Tuttle’s work is an excellent example of Post-Minimalism, the artistic reaction against the closed, cold geometry of minimalist artforms, such as Donald Judd’s metal cubes. From the late 60s through the 1980s, artists like Tuttle embraced organic openness, the self, and body in the making and viewing of art. But, economy still reigned. Tuttle’s work is also part of why the gift contains more than fifty objects; several individual Tuttle pieces form one, cohesive piece.

A series of Tuttle’s framed notebook sketches lines the walls of the second gallery.  Tuttle made them during a prolific time in his career, and they are somewhat site specific.  Titled Chicago 14, the drawings are somewhat brutally framed with materials found in that city. Because Tuttle specified the hanging height of the works, they are also performative and ritualistic.  The process is akin to the way Sol LeWitt made his art through the efforts of someone else, following a set of his instructions. Whoever hangs the work follows a set of rules, but those rules can be subjectively interpreted.  The viewer is implicated in the creative process, acting as the artist.

Though he is perhaps the best known of the artists in the show, conceptually, his art is very challenging.  The drawings held within the disjointed frames are really just swipes of watercolor from a brush on lined notebook paper, which crinkled under the disfiguring moistness of the medium. Questions of craft and intellectual depth become issues – what could either of the Vogels, or anyone, find extraordinary about this? But, the simplicity of Tuttle’s drawings is also their complexity.  The artist seemingly offers so little for contemplation. But, with time, and looking, the gentleness of the touch of the brush appears. Formal unities and disharmonies become apparent.
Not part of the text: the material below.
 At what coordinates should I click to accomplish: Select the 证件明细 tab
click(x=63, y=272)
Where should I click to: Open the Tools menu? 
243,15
And, perhaps most challenging of all, the works question what really makes a drawing  - isn’t drawing simply line on paper?
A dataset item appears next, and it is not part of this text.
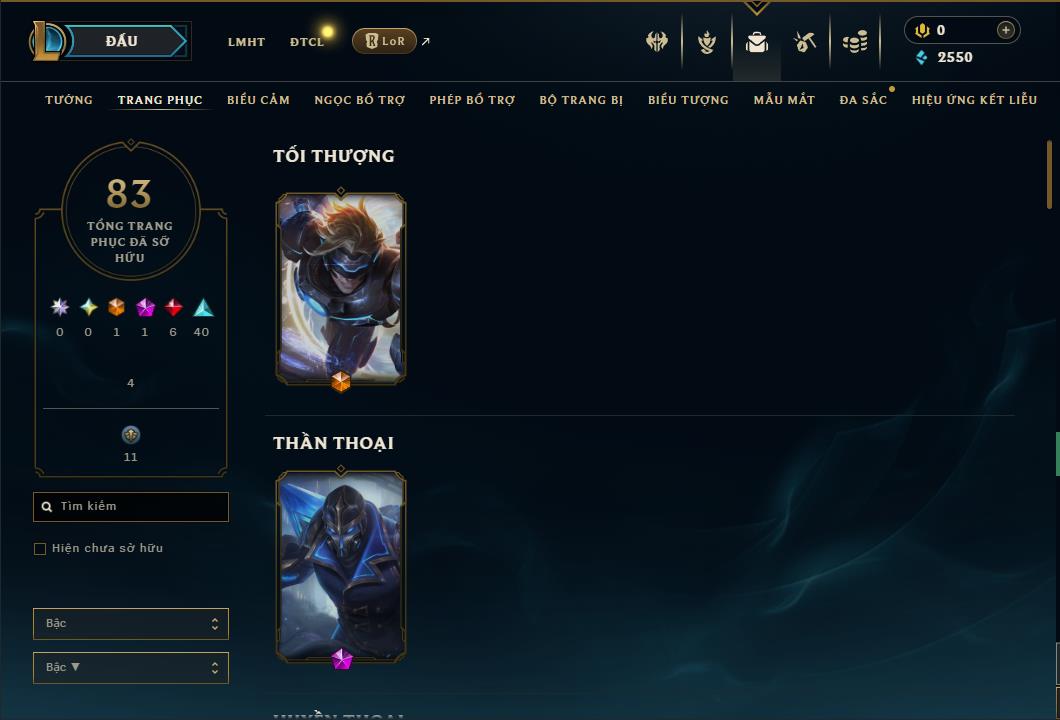Viewport: 1060px width, 720px height.
Task: Open the profile laurel icon
Action: tap(706, 42)
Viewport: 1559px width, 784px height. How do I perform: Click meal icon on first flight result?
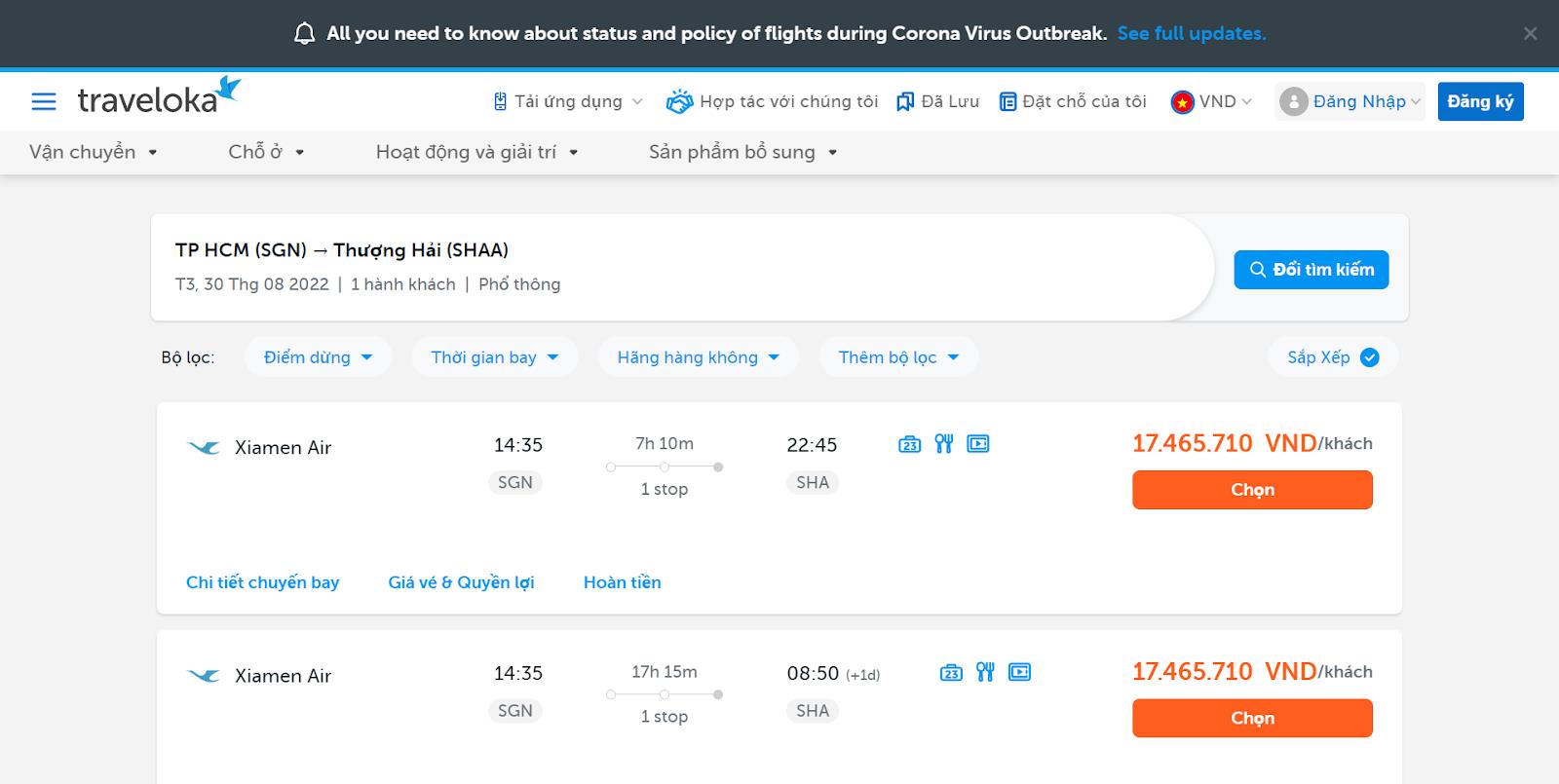click(x=943, y=444)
In the next room, etchings by Richard Francisco challenge the boundaries of line itself.  The sculptural edges of the plates, consciously cut into curves and shapes besides the expected rectangle, form embossed lines that appear only with the right light.  The etchings are vanitas-themed, taking the skull – the penultimate symbol of life’s finiteness familiar to paintings of this genre– as their subject.  Like life, the appearance of the embossed line is fleeting; the skull simply points the viewer in that direction.  The fine lines of the etched skulls suggest the fleetingness of the artist’s touch, much like Tuttle’s brush swipes.  Ironically, the etching process is laborious and time intensive; to create such fleeting lines, Francisco needed an entire workshop of equipment and chemicals, grounds and acid baths, to “bite” these lines into his plates.  The rendering of the skulls is tinged with humor – they grin and roll about the compositions.  But, combined with process and the element of light, their significance is far deeper.

The variety of kinds of line, and the content line can carry, throughout this sampling of the collection emphasizes the variety in the collection as a whole.  It parallels the variety in the idea of drawing itself.  Four framed works by Pozzi demonstrate the authority of line, tracing geometric pathways across paper. Essentially, this is drawing – the point of a pen, or a brush, or stylus across a substrate.  But drawing encompasses much more than line or mark; the juxtaposition of two Edda Renouf drawings with another Tuttle economically emphatically states just this.  Though abstract, the Renouf works are layered and textured – almost loud; the Tuttle between them is simple, but powerfully quiet. The deceptively simple combinations of color, shape, size and texture in these works are viscerally affective. This is part of the impact that the Vogels sought, and enjoyed, in the variety of the works they collected. The exhibit is an opportunity to contemplate the complex simplicity of the collection as a whole, which is the greatness of their gift.